START Extracted information

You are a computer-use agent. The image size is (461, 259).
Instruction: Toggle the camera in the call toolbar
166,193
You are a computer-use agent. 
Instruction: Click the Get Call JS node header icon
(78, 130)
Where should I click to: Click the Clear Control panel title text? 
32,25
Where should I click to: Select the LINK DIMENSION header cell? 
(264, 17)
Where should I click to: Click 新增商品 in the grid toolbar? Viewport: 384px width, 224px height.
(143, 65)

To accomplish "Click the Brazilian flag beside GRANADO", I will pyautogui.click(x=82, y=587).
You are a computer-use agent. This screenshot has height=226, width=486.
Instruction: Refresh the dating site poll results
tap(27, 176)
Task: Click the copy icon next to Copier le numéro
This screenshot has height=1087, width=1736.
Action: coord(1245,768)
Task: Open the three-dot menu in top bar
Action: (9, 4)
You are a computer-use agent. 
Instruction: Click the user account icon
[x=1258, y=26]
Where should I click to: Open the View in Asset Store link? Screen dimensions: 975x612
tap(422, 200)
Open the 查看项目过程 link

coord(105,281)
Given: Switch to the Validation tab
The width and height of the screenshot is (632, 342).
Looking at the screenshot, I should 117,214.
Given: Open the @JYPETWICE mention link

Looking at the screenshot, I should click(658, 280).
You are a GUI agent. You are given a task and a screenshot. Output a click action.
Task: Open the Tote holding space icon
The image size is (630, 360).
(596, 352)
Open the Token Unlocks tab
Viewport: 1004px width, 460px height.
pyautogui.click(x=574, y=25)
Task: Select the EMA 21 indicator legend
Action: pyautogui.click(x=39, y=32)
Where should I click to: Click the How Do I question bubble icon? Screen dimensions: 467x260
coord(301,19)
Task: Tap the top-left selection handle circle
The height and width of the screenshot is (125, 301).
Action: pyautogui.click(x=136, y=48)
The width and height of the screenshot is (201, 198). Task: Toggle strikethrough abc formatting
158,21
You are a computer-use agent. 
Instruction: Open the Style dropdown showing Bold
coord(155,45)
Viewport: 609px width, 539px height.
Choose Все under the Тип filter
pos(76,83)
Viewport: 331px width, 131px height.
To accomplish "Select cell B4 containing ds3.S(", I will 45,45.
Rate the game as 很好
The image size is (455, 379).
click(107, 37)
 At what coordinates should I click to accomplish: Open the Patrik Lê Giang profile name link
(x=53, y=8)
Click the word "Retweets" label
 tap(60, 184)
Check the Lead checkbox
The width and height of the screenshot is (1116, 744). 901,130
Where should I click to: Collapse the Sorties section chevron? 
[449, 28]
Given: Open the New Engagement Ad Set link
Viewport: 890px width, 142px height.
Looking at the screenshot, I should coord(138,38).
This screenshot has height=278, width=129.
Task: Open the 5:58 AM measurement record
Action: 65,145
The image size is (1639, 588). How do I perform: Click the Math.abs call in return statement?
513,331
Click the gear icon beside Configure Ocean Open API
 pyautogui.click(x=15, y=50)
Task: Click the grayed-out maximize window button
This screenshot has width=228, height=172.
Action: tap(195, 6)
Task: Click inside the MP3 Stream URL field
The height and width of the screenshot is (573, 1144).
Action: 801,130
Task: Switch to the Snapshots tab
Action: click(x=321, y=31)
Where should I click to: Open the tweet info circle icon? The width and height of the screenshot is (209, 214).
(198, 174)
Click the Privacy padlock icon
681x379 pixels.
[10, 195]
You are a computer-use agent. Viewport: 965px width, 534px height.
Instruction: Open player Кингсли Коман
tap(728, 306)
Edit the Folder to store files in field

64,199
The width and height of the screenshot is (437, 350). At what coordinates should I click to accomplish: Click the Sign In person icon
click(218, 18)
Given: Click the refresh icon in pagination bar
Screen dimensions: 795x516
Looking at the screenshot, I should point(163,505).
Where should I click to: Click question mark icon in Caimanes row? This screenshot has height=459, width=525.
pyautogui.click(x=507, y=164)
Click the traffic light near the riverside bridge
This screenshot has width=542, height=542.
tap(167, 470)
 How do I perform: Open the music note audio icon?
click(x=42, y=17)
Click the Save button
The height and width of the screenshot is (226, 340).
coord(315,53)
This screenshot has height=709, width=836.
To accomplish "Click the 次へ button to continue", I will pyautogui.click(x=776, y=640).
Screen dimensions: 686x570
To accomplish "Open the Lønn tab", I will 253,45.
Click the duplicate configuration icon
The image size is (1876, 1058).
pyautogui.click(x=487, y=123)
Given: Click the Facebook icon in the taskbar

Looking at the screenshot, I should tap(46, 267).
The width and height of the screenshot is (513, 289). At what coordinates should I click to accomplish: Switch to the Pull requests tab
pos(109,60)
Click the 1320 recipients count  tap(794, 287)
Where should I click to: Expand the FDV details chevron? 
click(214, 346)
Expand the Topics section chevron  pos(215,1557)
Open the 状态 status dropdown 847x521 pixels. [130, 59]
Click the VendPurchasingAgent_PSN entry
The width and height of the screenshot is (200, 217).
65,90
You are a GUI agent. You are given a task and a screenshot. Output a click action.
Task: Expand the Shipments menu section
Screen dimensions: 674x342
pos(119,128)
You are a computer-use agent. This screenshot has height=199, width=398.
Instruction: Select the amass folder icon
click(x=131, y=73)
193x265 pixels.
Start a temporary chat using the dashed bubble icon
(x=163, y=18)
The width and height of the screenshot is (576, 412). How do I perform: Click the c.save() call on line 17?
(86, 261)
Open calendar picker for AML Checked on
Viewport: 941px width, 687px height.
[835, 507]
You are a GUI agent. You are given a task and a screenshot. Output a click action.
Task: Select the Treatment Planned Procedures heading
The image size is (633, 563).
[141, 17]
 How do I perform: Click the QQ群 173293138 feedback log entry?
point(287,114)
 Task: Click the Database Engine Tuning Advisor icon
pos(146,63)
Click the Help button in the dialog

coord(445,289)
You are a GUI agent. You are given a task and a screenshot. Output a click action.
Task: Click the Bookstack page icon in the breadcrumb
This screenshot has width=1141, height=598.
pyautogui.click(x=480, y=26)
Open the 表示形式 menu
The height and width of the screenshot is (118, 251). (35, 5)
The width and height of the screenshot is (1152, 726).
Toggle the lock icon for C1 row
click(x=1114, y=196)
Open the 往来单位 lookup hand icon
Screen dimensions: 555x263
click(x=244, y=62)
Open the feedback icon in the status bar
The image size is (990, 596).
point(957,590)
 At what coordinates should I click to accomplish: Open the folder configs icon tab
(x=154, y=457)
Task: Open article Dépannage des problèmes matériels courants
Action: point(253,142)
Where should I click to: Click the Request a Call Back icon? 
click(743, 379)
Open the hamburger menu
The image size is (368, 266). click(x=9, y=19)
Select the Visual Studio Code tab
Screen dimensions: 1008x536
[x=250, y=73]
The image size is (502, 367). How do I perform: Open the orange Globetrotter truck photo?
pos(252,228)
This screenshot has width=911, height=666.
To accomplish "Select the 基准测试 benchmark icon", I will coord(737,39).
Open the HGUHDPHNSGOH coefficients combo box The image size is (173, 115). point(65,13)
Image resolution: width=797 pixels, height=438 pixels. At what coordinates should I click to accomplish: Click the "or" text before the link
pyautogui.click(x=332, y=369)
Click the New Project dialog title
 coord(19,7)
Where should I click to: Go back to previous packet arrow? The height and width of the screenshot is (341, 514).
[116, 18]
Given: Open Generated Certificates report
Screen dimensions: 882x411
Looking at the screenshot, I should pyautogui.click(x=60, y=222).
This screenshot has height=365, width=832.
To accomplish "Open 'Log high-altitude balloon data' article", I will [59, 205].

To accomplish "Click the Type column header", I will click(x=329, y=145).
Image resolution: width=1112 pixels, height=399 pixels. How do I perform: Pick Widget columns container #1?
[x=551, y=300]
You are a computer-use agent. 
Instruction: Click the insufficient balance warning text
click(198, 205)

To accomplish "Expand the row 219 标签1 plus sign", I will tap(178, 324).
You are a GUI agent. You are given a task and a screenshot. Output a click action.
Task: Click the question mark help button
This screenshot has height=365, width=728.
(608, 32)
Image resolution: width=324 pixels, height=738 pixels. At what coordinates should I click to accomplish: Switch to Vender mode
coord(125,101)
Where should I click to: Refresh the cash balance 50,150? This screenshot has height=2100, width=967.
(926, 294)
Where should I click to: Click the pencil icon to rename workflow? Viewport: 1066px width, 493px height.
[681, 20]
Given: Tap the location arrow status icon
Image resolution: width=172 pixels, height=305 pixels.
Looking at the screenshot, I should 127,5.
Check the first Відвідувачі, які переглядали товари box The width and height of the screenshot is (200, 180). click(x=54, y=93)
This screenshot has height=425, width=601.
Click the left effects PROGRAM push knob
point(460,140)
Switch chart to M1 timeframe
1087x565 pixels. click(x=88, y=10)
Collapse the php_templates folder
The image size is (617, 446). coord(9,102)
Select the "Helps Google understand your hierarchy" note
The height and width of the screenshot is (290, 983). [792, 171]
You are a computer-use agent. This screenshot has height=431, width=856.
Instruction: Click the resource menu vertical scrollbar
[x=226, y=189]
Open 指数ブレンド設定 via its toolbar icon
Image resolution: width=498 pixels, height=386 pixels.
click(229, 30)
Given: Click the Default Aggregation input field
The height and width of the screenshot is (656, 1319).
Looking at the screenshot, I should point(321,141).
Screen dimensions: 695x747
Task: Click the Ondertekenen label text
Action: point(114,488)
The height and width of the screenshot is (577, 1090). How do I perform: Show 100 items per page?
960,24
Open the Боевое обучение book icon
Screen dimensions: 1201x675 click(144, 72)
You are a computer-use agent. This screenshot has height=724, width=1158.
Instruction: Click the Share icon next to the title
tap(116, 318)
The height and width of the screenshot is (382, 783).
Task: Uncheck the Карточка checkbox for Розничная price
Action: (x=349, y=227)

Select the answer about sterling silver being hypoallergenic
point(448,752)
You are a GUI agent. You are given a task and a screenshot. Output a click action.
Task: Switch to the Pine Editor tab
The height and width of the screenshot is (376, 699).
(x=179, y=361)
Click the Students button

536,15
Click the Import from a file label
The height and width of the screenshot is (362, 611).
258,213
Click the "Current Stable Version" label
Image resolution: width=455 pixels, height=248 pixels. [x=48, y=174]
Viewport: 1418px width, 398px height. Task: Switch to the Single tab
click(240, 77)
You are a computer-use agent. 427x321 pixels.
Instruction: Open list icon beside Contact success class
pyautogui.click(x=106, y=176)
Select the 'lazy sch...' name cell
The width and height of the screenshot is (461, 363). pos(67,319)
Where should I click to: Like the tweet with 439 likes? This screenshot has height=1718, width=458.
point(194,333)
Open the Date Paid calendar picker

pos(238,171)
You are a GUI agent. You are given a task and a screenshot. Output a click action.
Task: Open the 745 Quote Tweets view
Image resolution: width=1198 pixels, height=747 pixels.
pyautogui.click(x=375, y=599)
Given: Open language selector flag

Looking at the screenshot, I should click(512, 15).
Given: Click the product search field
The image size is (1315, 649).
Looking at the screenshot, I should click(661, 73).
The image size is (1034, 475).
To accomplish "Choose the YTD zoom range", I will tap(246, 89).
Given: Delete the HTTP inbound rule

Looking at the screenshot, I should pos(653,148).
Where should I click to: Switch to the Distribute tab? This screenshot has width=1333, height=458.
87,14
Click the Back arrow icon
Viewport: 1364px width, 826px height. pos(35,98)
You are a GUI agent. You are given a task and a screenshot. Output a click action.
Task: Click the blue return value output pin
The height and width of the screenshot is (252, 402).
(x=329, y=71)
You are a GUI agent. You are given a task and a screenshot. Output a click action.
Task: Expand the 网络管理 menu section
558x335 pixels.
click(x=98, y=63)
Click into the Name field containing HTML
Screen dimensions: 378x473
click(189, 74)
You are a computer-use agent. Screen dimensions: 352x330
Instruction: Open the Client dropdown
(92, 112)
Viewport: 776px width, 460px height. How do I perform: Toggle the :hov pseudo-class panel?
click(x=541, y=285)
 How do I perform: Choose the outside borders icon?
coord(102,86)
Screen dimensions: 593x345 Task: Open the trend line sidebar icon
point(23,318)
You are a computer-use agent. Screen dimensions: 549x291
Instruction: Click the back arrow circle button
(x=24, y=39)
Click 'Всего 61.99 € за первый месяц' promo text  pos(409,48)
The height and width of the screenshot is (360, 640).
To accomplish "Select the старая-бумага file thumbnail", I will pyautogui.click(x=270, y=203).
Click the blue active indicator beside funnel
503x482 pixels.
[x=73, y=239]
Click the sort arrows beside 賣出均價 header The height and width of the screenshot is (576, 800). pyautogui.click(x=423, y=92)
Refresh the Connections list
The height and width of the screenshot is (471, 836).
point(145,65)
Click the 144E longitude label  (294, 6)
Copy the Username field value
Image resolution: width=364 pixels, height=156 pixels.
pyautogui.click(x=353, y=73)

END Extracted information

Your instructions:
From the records above, print only the lines between the one holding "Collapse the php_templates folder" and the one holding "You are a computer-use agent. 427x321 pixels.", inclusive, exactly as they stand.

Answer space:
Collapse the php_templates folder
The image size is (617, 446). coord(9,102)
Select the "Helps Google understand your hierarchy" note
The height and width of the screenshot is (290, 983). [792, 171]
You are a computer-use agent. This screenshot has height=431, width=856.
Instruction: Click the resource menu vertical scrollbar
[x=226, y=189]
Open 指数ブレンド設定 via its toolbar icon
Image resolution: width=498 pixels, height=386 pixels.
click(229, 30)
Given: Click the Default Aggregation input field
The height and width of the screenshot is (656, 1319).
Looking at the screenshot, I should point(321,141).
Screen dimensions: 695x747
Task: Click the Ondertekenen label text
Action: point(114,488)
The height and width of the screenshot is (577, 1090). How do I perform: Show 100 items per page?
960,24
Open the Боевое обучение book icon
Screen dimensions: 1201x675 click(144, 72)
You are a computer-use agent. This screenshot has height=724, width=1158.
Instruction: Click the Share icon next to the title
tap(116, 318)
The height and width of the screenshot is (382, 783).
Task: Uncheck the Карточка checkbox for Розничная price
Action: (x=349, y=227)

Select the answer about sterling silver being hypoallergenic
point(448,752)
You are a GUI agent. You are given a task and a screenshot. Output a click action.
Task: Switch to the Pine Editor tab
The height and width of the screenshot is (376, 699).
(x=179, y=361)
Click the Students button

536,15
Click the Import from a file label
The height and width of the screenshot is (362, 611).
258,213
Click the "Current Stable Version" label
Image resolution: width=455 pixels, height=248 pixels. [x=48, y=174]
Viewport: 1418px width, 398px height. Task: Switch to the Single tab
click(240, 77)
You are a computer-use agent. 427x321 pixels.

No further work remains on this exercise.